WHAT IS REQUIRED
Without adding or dropping anything, copy the entries below.

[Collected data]
------------------------------

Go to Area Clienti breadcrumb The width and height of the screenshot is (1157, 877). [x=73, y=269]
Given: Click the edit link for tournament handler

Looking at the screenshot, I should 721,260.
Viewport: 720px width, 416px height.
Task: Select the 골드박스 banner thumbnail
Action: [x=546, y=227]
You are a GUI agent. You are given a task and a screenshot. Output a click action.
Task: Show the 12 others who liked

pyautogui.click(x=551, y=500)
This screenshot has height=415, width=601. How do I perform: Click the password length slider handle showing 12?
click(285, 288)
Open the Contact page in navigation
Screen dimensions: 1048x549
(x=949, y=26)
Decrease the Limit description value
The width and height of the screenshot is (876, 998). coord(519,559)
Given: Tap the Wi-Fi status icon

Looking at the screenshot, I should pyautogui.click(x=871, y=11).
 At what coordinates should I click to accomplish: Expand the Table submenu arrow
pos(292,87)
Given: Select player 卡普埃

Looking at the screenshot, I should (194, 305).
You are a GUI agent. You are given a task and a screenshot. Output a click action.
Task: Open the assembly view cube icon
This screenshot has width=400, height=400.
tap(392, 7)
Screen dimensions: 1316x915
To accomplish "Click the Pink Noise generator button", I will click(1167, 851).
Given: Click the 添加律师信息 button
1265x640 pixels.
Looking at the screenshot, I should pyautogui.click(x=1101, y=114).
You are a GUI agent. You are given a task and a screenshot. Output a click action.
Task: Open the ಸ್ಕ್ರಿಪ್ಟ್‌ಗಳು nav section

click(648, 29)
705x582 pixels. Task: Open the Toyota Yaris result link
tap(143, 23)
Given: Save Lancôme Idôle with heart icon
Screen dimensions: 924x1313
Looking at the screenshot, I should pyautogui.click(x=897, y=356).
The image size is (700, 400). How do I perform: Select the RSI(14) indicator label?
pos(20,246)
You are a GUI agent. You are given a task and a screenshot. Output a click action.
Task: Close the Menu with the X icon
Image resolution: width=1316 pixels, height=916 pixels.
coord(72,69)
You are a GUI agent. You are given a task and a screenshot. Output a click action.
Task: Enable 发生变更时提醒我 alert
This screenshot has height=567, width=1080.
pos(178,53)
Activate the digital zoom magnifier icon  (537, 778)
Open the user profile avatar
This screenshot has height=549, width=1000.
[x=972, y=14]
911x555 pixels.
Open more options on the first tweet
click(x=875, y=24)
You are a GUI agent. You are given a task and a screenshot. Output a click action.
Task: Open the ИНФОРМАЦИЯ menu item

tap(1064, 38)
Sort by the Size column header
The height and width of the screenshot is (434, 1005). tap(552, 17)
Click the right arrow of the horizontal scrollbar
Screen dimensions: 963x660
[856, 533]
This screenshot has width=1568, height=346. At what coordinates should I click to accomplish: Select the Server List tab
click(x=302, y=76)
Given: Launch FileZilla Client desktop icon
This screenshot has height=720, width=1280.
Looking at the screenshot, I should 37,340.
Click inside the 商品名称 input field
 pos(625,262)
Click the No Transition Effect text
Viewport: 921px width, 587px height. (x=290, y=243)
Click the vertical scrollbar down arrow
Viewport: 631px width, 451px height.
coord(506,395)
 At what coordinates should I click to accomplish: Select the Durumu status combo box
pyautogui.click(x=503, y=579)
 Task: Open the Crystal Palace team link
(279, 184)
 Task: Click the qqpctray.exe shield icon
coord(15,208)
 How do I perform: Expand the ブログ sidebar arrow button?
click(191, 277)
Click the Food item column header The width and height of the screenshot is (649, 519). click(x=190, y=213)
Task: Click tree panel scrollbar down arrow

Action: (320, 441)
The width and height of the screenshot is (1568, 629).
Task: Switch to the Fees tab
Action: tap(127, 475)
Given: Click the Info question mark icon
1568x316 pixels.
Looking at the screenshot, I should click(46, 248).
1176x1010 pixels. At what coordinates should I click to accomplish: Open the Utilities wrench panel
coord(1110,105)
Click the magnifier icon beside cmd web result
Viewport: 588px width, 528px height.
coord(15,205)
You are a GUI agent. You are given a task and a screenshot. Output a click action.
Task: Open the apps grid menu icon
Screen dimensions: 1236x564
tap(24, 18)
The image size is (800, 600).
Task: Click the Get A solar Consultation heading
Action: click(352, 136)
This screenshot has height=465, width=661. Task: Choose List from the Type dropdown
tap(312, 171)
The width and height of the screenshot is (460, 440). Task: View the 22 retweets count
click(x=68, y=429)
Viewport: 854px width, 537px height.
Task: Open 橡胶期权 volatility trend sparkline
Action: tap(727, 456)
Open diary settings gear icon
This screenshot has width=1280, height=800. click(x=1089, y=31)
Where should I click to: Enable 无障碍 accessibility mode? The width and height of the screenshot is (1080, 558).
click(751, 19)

------------------------------

ANSWER SECTION
Go to Area Clienti breadcrumb The width and height of the screenshot is (1157, 877). [x=73, y=269]
Given: Click the edit link for tournament handler

Looking at the screenshot, I should 721,260.
Viewport: 720px width, 416px height.
Task: Select the 골드박스 banner thumbnail
Action: [x=546, y=227]
You are a GUI agent. You are given a task and a screenshot. Output a click action.
Task: Show the 12 others who liked

pyautogui.click(x=551, y=500)
This screenshot has height=415, width=601. How do I perform: Click the password length slider handle showing 12?
click(285, 288)
Open the Contact page in navigation
Screen dimensions: 1048x549
(x=949, y=26)
Decrease the Limit description value
The width and height of the screenshot is (876, 998). coord(519,559)
Given: Tap the Wi-Fi status icon

Looking at the screenshot, I should pyautogui.click(x=871, y=11).
 At what coordinates should I click to accomplish: Expand the Table submenu arrow
pos(292,87)
Given: Select player 卡普埃

Looking at the screenshot, I should (194, 305).
You are a GUI agent. You are given a task and a screenshot. Output a click action.
Task: Open the assembly view cube icon
This screenshot has width=400, height=400.
tap(392, 7)
Screen dimensions: 1316x915
To accomplish "Click the Pink Noise generator button", I will click(1167, 851).
Given: Click the 添加律师信息 button
1265x640 pixels.
Looking at the screenshot, I should pyautogui.click(x=1101, y=114).
You are a GUI agent. You are given a task and a screenshot. Output a click action.
Task: Open the ಸ್ಕ್ರಿಪ್ಟ್‌ಗಳು nav section

click(648, 29)
705x582 pixels. Task: Open the Toyota Yaris result link
tap(143, 23)
Given: Save Lancôme Idôle with heart icon
Screen dimensions: 924x1313
Looking at the screenshot, I should pyautogui.click(x=897, y=356).
The image size is (700, 400). How do I perform: Select the RSI(14) indicator label?
pos(20,246)
You are a GUI agent. You are given a task and a screenshot. Output a click action.
Task: Close the Menu with the X icon
Image resolution: width=1316 pixels, height=916 pixels.
coord(72,69)
You are a GUI agent. You are given a task and a screenshot. Output a click action.
Task: Enable 发生变更时提醒我 alert
This screenshot has height=567, width=1080.
pos(178,53)
Activate the digital zoom magnifier icon  (537, 778)
Open the user profile avatar
This screenshot has height=549, width=1000.
[x=972, y=14]
911x555 pixels.
Open more options on the first tweet
click(x=875, y=24)
You are a GUI agent. You are given a task and a screenshot. Output a click action.
Task: Open the ИНФОРМАЦИЯ menu item

tap(1064, 38)
Sort by the Size column header
The height and width of the screenshot is (434, 1005). tap(552, 17)
Click the right arrow of the horizontal scrollbar
Screen dimensions: 963x660
[856, 533]
This screenshot has width=1568, height=346. At what coordinates should I click to accomplish: Select the Server List tab
click(x=302, y=76)
Given: Launch FileZilla Client desktop icon
This screenshot has height=720, width=1280.
Looking at the screenshot, I should 37,340.
Click inside the 商品名称 input field
 pos(625,262)
Click the No Transition Effect text
Viewport: 921px width, 587px height. (x=290, y=243)
Click the vertical scrollbar down arrow
Viewport: 631px width, 451px height.
coord(506,395)
 At what coordinates should I click to accomplish: Select the Durumu status combo box
pyautogui.click(x=503, y=579)
 Task: Open the Crystal Palace team link
(279, 184)
 Task: Click the qqpctray.exe shield icon
coord(15,208)
 How do I perform: Expand the ブログ sidebar arrow button?
click(191, 277)
Click the Food item column header The width and height of the screenshot is (649, 519). click(x=190, y=213)
Task: Click tree panel scrollbar down arrow

Action: (320, 441)
The width and height of the screenshot is (1568, 629).
Task: Switch to the Fees tab
Action: tap(127, 475)
Given: Click the Info question mark icon
1568x316 pixels.
Looking at the screenshot, I should click(46, 248).
1176x1010 pixels. At what coordinates should I click to accomplish: Open the Utilities wrench panel
coord(1110,105)
Click the magnifier icon beside cmd web result
Viewport: 588px width, 528px height.
coord(15,205)
You are a GUI agent. You are given a task and a screenshot. Output a click action.
Task: Open the apps grid menu icon
Screen dimensions: 1236x564
tap(24, 18)
The image size is (800, 600).
Task: Click the Get A solar Consultation heading
Action: click(352, 136)
This screenshot has height=465, width=661. Task: Choose List from the Type dropdown
tap(312, 171)
The width and height of the screenshot is (460, 440). Task: View the 22 retweets count
click(x=68, y=429)
Viewport: 854px width, 537px height.
Task: Open 橡胶期权 volatility trend sparkline
Action: tap(727, 456)
Open diary settings gear icon
This screenshot has width=1280, height=800. click(x=1089, y=31)
Where should I click to: Enable 无障碍 accessibility mode? The width and height of the screenshot is (1080, 558).
click(751, 19)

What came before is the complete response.